Watch Now


North American freight market limps into 2016

Shipment volumes and expenditures both continued their decline in January, falling 1.3 percent and 1.9 percent, respectively, from December 2015, according to the latest Cass Freight Index Report.

   North American shipment volumes and expenditures continued to fall in January 2016, dipping 1.3 percent and 1.9 percent, respectively, compared with the previous month, according to the latest Cass Freight Index Report.
   Although the logistics payment solutions provider said the January declines are “normal seasonal trends and are not necessarily signs of further weakening” of the market, they are still well below the highs seen in mid-2015.
   “The economy grew much more slowly in the second half of 2015, so January freight shipments are down 11.6 percent and dollars spent are down 11.5 percent from the June 2015 high,” said Cass.
   Cass noted January shipment volumes were relatively flat, down 0.2 percent, while transportation expenditures fell down 1.4 percent compared with the same 2015 period.
   “Sequentially, January was the fourth month in a row that the number of freight shipments declined,” it said, attributing much of the decrease in volumes to waning rail traffic cause by a continued slump in commodities markets.
   “The continued steep decline in energy prices hurt the railroads on several fronts in January,” said Cass. “First, it caused a dramatic decline in coal shipments, one of their primary commodities, as power generating plants continue to shift to less expensive natural gas.
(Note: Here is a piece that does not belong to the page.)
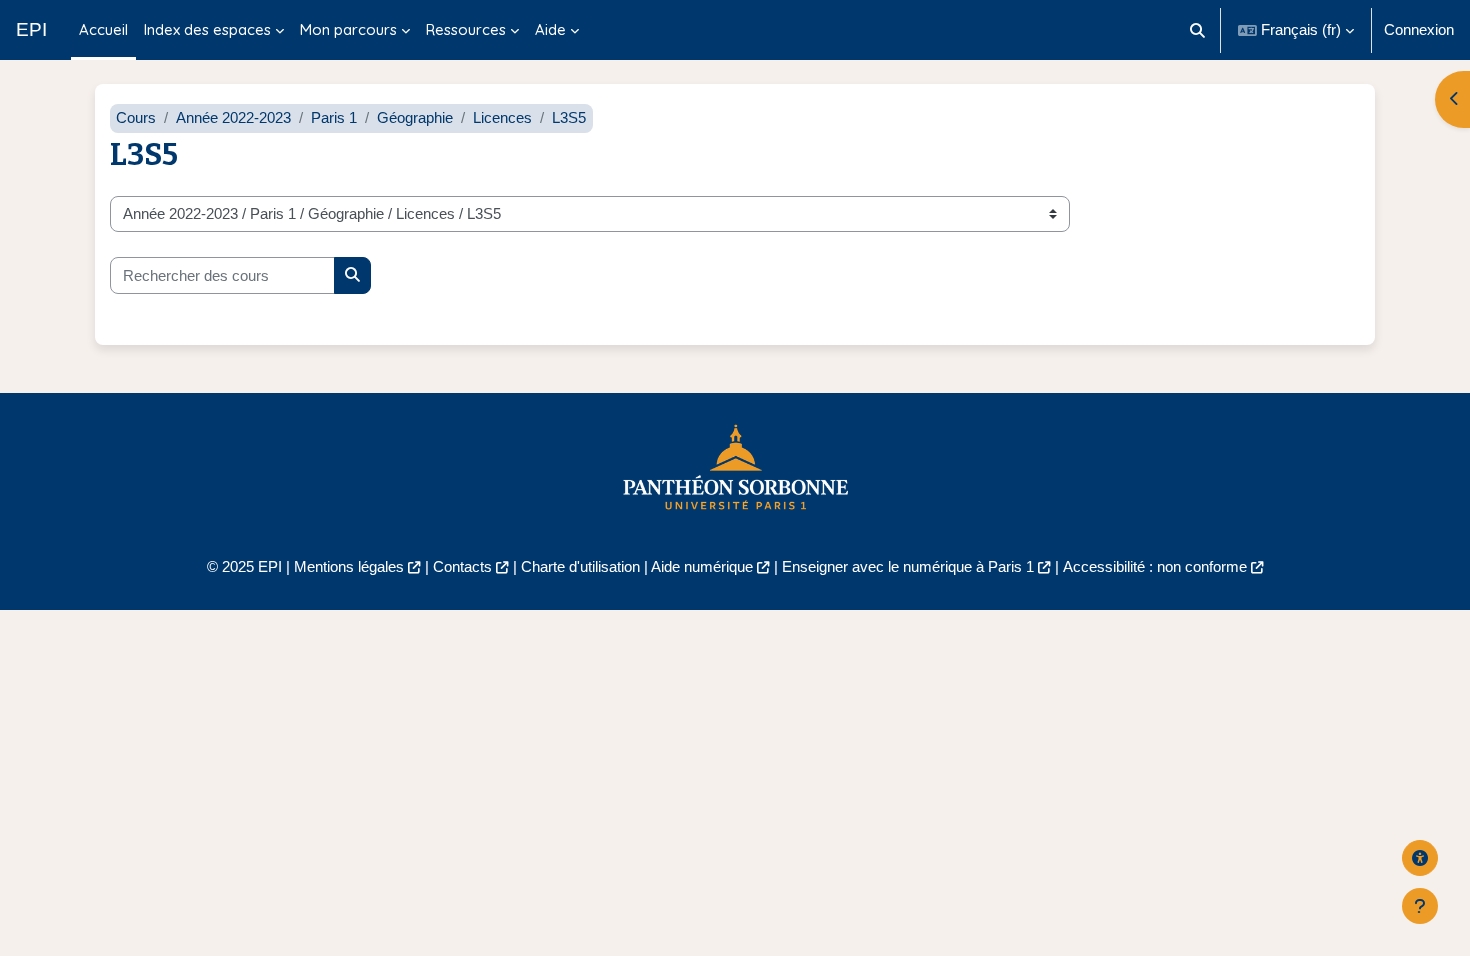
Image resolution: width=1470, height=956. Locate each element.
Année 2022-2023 (233, 117)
Second, a drop in petroleum and petroleum products shipments as oil mining came to a virtual standstill in the U.S. And third, there has been a loss of shipments of materials used in petroleum extraction.
   “Truck tonnage also eroded in January, but not to the same extent as railroads,” it added. “Carriers are reporting that capacity and demand are very well matched right now.”
   Year-over-year, overall shipment volumes dropped 3.7 percent in December 2015 after declining 5.13 percent in November, 5.3 percent in October and 1.5 percent in September.
   Looking forward to the rest of 2016, Cass said a 0.4 percent increase in the Institute of Supply Management’s PMI Index in January “is a sign that manufacturing may be reawakening.”
   “The Institute of Supply Management’s (ISM) monthly PMI Index Report in January showed that although the PMI Index remained below the 50 percent threshold—indicating that manufacturing is contracting—the index rose for the first time in four months…If manufacturing continues to grow—and it should—freight levels will return. Although factory employment has been hit hard by weak exports, job hires were up 29,000 in January.”
   The Cass Freight Index is based on domestic freight shipments of hundreds of the company’s clients across a wide variety of industries. Cass Information Systems processes more than $26 billion in annual freight payables.